> _TASKS TO COMPLETE_:
A: In the passage on last-chance tourism, swap "Valdez" for "Cordova" and write out the part starting with "On August 1, officials" and going on through "according to Reuters.".
B: Using the passage on last-chance tourism, decide whether each statement agrees with it, answering yes or no and quoting the words that settle it: (i) The bodies were found in a lake about 120 miles east of Anchorage. (ii) All three victims were German. (iii) Coral reefs are recovering.

> _SELECTED EXTRACT_:
--- start ---

The landscapes that climate change is impacting the most are emitting an intense gravitational pull on some tourists and outdoors enthusiasts.

Glaciers, whether in the high-mountains or polar regions, are melting. Tropical rainforests are disappearing. Coral reefs are deteriorating. And, wherever those habitats are under threat, some tourists are seeking them out before they become unrecognizable or completely relegated to memory.

And that’s making so-called last-chance tourism a sometimes dangerous endeavor.

Consider Alaska.

On August 1, officials in the city of Valdez reported that they discovered the bodies of three European boaters who appeared to have been killed by debris from melting glaciers.

“[T]he victims were identified by the city as two Germans and an Austrian and were found dead on Tuesday morning in Valdez Glacier Lake, about 120 miles (193 km) east of Anchorage,” according to Reuters.

The area “was littered with floating icebergs, glacial slush, and challenging terrain for recovery,” the news agency reported.

--- end ---

Text and element pointing records
--- start ---

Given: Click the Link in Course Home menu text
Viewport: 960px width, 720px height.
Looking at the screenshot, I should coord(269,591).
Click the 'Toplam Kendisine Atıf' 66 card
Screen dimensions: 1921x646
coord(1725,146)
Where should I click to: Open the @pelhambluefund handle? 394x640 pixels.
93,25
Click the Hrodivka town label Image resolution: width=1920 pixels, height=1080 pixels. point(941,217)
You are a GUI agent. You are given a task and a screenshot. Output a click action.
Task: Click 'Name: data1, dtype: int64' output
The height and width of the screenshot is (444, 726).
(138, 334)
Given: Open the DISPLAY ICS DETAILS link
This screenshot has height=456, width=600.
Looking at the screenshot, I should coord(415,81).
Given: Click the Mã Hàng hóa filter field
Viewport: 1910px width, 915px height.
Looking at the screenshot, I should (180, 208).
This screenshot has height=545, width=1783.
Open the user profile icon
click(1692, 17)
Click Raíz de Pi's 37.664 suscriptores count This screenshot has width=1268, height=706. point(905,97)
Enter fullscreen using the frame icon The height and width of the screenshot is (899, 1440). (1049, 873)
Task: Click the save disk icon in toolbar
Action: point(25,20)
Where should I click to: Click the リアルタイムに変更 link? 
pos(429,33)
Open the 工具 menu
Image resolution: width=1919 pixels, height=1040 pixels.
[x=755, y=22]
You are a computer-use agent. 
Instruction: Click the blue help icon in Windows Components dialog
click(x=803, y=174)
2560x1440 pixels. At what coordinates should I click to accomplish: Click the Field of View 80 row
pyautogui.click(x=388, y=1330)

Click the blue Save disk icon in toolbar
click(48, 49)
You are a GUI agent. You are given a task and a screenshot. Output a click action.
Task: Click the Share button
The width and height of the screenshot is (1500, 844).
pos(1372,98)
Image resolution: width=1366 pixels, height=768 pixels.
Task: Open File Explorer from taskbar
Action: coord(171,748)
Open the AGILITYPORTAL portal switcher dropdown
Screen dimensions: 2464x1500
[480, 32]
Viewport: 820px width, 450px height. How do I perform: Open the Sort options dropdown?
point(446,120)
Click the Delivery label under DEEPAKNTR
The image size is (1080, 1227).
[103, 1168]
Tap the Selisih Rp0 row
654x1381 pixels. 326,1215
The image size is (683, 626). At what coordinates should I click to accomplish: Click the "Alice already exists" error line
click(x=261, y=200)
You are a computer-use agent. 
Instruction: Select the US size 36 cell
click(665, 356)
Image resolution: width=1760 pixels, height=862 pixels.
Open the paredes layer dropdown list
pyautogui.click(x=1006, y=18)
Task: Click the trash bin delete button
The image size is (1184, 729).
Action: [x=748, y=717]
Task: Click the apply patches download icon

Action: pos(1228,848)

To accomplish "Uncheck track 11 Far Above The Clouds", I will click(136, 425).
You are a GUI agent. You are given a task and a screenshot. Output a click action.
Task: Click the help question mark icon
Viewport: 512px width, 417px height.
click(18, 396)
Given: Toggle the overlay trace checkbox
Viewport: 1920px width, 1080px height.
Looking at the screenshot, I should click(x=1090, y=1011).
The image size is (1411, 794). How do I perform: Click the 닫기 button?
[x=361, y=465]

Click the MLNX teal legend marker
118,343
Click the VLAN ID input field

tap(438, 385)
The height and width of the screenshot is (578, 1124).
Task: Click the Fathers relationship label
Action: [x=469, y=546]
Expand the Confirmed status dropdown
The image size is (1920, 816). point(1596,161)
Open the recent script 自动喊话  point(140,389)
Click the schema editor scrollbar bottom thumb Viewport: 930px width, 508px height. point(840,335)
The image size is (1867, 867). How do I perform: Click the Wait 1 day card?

--- end ---

> _ANSWERS TO EACH TASK_:
A:
On August 1, officials in the city of Cordova reported that they discovered the bodies of three European boaters who appeared to have been killed by debris from melting glaciers.

“[T]he victims were identified by the city as two Germans and an Austrian and were found dead on Tuesday morning in Cordova Glacier Lake, about 120 miles (193 km) east of Anchorage,” according to Reuters.

B:
(i) Yes: "found dead on Tuesday morning in Valdez Glacier Lake, about 120 miles (193 km) east of Anchorage"
(ii) No: "two Germans and an Austrian"
(iii) No: "Coral reefs are deteriorating."